WHAT IS EXPECTED: When the string "menuitem" is part of a line below, that line should be copied.

DATA PROVIDED:
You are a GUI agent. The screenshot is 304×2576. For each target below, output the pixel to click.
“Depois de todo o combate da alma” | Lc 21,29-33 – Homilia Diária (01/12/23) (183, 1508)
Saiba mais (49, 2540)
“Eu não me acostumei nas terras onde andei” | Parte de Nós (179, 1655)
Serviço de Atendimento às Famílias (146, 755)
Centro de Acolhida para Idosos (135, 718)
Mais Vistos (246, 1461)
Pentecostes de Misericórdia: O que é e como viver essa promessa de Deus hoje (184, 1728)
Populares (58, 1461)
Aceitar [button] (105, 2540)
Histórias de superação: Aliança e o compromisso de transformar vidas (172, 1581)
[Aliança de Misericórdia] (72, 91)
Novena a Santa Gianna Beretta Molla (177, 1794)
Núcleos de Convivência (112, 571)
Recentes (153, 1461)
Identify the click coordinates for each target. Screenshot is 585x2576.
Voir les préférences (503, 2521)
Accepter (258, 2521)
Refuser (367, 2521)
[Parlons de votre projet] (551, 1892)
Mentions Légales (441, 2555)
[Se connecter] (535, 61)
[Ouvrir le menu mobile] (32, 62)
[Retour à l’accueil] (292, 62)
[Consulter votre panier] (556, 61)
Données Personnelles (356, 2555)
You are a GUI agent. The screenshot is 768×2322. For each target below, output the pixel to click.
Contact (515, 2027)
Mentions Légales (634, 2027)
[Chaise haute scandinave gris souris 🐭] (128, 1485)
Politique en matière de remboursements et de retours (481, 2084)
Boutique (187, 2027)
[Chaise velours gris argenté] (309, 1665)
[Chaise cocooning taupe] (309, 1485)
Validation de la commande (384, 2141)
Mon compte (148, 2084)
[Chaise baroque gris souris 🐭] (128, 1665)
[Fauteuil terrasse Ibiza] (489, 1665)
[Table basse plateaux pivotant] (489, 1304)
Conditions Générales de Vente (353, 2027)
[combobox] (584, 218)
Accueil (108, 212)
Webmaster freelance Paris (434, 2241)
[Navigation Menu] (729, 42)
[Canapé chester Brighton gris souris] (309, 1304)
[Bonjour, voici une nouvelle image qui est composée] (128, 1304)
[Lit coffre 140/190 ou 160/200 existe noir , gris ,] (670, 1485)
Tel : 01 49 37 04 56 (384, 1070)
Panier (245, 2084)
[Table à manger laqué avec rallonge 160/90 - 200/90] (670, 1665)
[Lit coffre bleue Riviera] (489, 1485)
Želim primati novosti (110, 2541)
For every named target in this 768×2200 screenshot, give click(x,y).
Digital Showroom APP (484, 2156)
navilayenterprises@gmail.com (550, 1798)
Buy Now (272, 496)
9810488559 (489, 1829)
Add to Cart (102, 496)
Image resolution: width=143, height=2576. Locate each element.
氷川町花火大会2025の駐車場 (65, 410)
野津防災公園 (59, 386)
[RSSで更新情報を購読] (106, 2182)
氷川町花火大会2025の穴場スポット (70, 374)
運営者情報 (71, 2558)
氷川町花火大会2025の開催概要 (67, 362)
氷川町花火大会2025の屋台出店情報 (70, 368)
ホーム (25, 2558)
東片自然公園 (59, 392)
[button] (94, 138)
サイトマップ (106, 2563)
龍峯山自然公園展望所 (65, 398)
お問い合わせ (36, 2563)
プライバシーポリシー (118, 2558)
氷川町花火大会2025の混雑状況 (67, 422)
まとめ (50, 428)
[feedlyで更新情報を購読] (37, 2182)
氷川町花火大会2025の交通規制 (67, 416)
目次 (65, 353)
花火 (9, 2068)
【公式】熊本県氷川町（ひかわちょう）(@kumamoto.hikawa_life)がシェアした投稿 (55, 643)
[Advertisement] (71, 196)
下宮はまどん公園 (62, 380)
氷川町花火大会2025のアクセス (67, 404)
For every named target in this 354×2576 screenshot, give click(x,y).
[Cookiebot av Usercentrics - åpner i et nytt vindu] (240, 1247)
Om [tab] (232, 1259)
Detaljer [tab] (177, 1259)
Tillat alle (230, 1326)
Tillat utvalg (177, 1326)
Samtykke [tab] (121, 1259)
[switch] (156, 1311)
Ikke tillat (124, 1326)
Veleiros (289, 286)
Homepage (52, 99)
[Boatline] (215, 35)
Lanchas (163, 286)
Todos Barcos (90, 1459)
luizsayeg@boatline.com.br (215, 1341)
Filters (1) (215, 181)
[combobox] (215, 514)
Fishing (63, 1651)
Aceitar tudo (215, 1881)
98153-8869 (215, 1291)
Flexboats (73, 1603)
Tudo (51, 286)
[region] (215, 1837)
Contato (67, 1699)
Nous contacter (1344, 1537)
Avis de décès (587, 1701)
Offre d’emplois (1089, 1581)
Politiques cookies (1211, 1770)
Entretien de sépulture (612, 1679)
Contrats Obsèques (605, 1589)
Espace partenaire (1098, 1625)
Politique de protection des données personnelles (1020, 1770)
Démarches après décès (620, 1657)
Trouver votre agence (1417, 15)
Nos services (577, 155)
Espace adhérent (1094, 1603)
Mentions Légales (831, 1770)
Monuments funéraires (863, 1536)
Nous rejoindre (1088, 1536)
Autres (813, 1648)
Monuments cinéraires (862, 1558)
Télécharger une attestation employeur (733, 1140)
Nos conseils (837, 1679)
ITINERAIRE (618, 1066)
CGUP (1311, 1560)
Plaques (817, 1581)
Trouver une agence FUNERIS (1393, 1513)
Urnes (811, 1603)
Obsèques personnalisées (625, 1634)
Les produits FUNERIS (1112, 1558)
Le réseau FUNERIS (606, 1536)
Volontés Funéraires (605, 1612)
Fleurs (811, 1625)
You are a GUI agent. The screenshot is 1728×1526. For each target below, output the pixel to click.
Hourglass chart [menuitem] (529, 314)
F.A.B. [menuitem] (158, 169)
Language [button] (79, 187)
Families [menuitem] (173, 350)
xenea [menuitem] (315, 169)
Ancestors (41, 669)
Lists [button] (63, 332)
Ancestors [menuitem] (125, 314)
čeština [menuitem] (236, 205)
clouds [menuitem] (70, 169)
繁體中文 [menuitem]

PROBLEM SOLUTION:
Hourglass chart [menuitem] (529, 314)
F.A.B. [menuitem] (158, 169)
Families [menuitem] (173, 350)
xenea [menuitem] (315, 169)
Ancestors [menuitem] (125, 314)
čeština [menuitem] (236, 205)
clouds [menuitem] (70, 169)
繁體中文 [menuitem]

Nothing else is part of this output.